Please quote exactly the lines below from the line containing "Task: Check the 20% usage progress indicator" to the line containing "This screenshot has width=1443, height=812.", both lines included, and nothing else.

Top of Data for analysis

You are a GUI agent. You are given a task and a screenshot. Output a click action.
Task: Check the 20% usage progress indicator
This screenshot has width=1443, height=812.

Bottom of Data for analysis
Top of Data for analysis

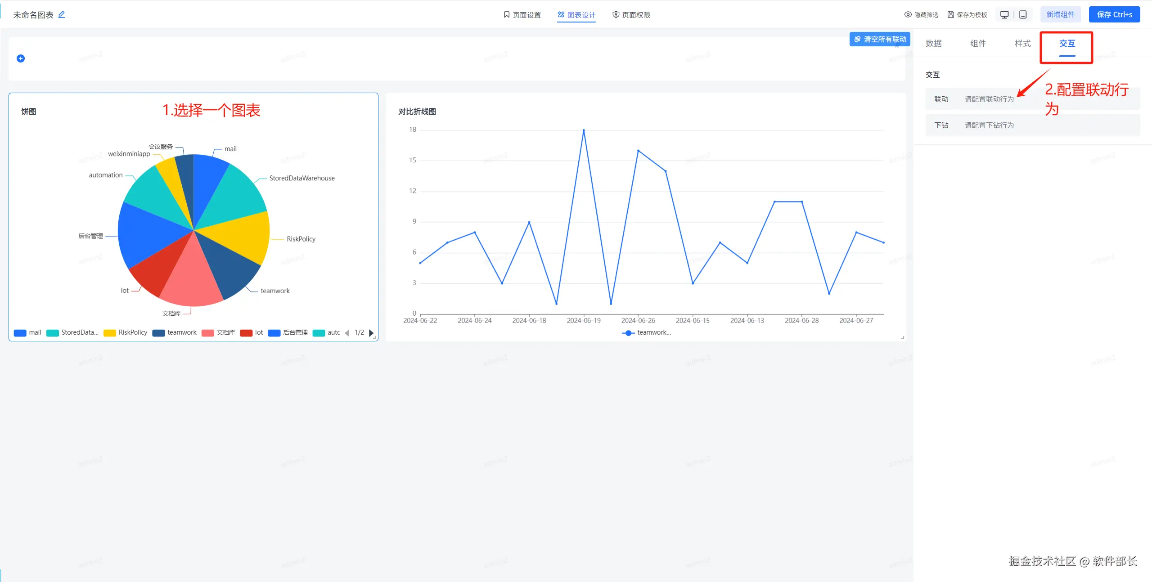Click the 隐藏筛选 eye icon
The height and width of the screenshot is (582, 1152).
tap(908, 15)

Bottom of Data for analysis
Top of Data for analysis

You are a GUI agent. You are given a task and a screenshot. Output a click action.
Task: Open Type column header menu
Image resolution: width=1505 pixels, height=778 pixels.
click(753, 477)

Bottom of Data for analysis

_Solution to the problem:_
Task: Check the 20% usage progress indicator
This screenshot has width=1443, height=812.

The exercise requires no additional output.